Natalia, a Clemson University student, and her boyfriend Seth learn that they are unexpectedly pregnant. Abortion seems to be the logical solution, but Natalia has second thoughts as the procedure nears. Amanda and David Pope have spent years trying to conceive and are desperate for a child. They turn to adoption agencies to assist them, but are rejected again and again. Finally they find Gloria Sanchez, an adoption agent who is willing to help them. Months go by without any birth mothers showing interest in the Popes, but then Gloria’s daughter, Natalia, comes home from college and confesses her pregnancy. Gloria suddenly finds herself arranging for the Popes to adopt her own granddaughter. Amanda and David’s lifelong dreams of parenthood appear to be fulfilled until Seth comes back into Natalia’s life, urging her to keep the baby so they can raise her together. Natalia must then make a choice that will change all of their lives forever.

Back Again to Me. Gretchen Hirsch. 2009. 320p. BookSurge Publishing.

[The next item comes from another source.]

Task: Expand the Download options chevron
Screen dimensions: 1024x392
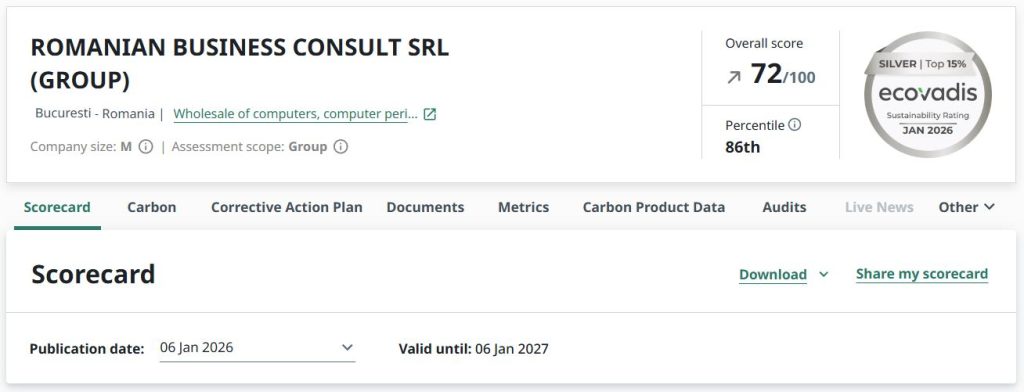Action: [824, 274]
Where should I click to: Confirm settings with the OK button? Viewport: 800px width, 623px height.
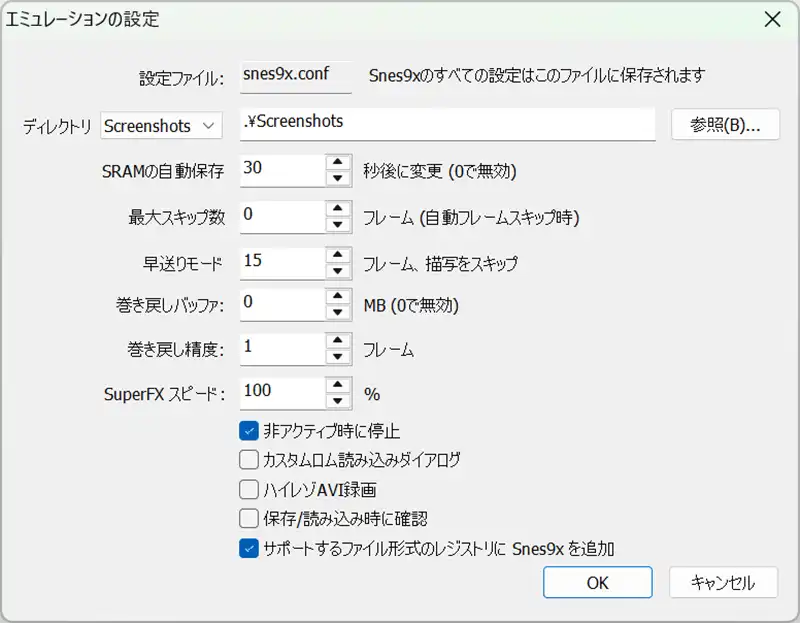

Everyone in Kingswood Heights, Ohio, knows that Corrin McCrae, a stubby little P.R. director with great legs, chipmunk cheeks, a moderate overbite, and an oddball sense of humor that’s often in conflict with her short fuse, is a success. A 42-year-old widow, she’s vice president of an advertising and public relations agency and the mother of beautiful, brilliant 16-year-old Shelley, who’s headed for a career in medicine. Corrin also is blessed with close friends, especially Tom Fielding, the rector of St. Bartholomew’s Episcopal Church, who has a secret only Corrin knows; Barbara Gibson, her college sorority sister; and Rob Haley, a client who becomes a lover. However, when Shelley becomes pregnant, the relationships that have formed Corrin’s support structure undergo seismic change. In an odyssey that takes her from Ohio to Maine to Florida, she suffers the greatest tragedy of her life and learns that family ties, whether by blood or affinity, are the ones that last. About the Author: Gretchen Hirsch is the author or co-author of six nonfiction titles, including Talking Your Way to the Top: Business English That Works; The Complete Idiot’s Guide to Difficult Conversations; Bud Wilkinson: An Intimate Portrait of an American Legend; and Womanhours: A 21-Day Time Management Plan That Works. Two of her co-authored books, Helping Gifted Children Soar: A Practical Guide for Parents and Teachers and A Love for Learning: Motivation and the Gifted Child, were named Arizona Best Books by the Arizona Book Publishing Association; the latter also won an Indie Award of Excellence, an iParenting Award of Merit, and a Legacy Book Award from the Texas Association for the Gifted and Talented. A resident of Columbus, OH, Gretchen is “Chief Surgeon” at Midwest Book Doctors (www.midwestbookdocs.com), where she offers editorial services for authors seeking representation or publication. She blogs at writebetternow.blogspot.com.